> **Work to complete**
Count every line of the data that includes "link". State only the number.
[Excerpted data — start]
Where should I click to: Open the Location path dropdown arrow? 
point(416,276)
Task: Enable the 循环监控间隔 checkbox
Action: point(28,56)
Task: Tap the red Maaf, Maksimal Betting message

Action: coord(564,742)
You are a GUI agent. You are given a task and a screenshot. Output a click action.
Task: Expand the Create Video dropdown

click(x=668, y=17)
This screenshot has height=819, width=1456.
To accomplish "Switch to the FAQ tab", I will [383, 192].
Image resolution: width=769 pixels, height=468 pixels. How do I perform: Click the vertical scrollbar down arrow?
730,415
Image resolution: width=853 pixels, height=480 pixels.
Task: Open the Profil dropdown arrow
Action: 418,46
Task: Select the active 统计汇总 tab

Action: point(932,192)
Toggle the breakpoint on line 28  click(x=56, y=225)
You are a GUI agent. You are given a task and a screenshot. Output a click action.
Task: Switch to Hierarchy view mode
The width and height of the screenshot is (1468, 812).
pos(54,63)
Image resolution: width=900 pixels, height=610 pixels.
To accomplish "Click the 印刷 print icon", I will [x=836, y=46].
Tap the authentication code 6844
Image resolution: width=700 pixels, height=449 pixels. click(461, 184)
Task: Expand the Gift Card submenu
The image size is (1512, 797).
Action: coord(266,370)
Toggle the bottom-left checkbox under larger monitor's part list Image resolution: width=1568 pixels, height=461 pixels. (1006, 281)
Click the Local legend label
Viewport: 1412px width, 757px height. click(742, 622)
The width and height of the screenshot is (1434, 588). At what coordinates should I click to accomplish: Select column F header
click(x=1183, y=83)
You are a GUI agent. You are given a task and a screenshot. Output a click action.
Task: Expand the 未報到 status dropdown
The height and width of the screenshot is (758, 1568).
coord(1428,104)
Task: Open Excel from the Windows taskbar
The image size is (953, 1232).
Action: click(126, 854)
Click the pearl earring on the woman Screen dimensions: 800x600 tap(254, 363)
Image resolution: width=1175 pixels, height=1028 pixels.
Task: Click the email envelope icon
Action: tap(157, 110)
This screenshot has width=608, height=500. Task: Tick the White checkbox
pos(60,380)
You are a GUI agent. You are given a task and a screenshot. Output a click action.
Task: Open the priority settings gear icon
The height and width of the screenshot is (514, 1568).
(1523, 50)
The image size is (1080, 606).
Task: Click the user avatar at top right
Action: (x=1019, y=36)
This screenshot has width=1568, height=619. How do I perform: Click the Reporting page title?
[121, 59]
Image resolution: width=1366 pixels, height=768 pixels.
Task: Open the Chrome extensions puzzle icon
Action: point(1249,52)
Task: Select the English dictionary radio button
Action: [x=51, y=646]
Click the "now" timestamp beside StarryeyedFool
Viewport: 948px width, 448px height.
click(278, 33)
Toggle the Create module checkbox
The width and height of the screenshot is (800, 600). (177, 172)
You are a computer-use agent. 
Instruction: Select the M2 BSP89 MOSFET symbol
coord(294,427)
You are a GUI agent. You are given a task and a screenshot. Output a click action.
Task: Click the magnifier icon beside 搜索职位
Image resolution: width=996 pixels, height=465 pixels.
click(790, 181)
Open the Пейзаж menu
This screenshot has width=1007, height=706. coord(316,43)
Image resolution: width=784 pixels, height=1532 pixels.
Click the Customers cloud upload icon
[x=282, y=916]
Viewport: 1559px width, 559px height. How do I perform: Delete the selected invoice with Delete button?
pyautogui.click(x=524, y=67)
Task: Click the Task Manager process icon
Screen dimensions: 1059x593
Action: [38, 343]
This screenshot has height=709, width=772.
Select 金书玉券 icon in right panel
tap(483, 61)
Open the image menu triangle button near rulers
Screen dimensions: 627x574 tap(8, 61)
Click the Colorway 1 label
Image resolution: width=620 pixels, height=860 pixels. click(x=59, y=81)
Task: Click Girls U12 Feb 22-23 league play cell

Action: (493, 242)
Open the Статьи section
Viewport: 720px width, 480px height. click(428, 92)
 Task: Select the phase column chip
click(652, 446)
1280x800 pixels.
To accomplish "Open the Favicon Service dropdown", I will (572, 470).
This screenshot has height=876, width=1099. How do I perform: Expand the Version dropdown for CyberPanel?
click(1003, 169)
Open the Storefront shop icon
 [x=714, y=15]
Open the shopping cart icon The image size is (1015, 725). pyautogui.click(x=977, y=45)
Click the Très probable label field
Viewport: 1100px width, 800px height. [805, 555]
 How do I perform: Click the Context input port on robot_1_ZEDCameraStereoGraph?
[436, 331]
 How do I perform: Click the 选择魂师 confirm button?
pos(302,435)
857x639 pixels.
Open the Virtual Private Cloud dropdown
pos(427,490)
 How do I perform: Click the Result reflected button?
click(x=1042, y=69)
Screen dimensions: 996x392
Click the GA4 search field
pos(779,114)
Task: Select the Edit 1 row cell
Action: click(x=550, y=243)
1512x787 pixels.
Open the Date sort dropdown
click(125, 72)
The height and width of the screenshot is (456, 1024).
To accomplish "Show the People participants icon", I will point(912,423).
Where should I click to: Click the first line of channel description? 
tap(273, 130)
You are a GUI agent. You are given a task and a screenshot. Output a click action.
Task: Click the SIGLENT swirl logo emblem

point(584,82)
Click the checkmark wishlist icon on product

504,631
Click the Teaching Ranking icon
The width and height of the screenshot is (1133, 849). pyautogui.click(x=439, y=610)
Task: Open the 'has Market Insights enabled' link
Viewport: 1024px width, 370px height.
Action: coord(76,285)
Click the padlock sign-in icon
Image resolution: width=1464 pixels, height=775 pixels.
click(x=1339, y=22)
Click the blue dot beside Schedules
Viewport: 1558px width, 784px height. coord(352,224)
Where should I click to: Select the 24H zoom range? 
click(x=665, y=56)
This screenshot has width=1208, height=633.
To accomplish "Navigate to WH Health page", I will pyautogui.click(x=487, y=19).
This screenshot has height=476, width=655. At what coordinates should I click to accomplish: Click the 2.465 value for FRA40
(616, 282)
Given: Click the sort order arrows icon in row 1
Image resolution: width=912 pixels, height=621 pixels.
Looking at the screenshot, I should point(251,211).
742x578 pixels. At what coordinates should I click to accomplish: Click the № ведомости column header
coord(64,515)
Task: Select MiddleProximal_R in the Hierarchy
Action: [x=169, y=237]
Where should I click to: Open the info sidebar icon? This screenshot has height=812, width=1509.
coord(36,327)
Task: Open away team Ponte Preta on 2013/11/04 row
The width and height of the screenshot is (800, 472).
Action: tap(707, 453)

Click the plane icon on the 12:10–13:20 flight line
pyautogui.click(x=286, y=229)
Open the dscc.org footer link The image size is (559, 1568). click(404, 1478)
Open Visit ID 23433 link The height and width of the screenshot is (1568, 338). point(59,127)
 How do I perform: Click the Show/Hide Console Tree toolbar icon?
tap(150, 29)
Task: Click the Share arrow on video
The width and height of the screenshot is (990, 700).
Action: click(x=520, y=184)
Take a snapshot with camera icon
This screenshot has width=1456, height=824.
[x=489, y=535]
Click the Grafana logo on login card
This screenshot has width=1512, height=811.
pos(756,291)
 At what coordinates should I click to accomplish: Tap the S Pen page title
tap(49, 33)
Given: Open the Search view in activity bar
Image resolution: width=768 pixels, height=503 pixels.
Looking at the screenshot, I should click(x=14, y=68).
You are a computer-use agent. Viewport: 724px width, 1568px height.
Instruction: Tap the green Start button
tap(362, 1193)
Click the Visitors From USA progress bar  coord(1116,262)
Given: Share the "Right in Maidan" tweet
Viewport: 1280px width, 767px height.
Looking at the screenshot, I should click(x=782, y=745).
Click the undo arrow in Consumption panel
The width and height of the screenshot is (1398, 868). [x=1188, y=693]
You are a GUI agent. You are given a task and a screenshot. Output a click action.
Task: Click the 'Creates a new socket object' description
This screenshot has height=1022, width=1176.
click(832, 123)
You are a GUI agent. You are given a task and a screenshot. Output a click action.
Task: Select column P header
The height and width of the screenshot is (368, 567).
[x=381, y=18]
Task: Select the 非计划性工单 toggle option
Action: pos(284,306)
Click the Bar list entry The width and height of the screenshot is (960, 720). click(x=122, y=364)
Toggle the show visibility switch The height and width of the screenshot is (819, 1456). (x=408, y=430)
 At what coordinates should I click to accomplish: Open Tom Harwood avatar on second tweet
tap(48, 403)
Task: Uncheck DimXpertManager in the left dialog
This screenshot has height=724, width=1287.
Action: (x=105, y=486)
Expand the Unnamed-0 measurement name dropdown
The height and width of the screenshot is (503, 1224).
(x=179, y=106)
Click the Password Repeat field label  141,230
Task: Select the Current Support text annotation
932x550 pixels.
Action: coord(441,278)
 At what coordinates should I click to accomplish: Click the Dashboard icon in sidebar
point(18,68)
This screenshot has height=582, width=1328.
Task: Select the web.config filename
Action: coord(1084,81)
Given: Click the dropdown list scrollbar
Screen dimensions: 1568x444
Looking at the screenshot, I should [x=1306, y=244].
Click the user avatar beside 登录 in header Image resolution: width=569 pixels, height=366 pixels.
[Excerpted data — finish]
> **Response to this task**
3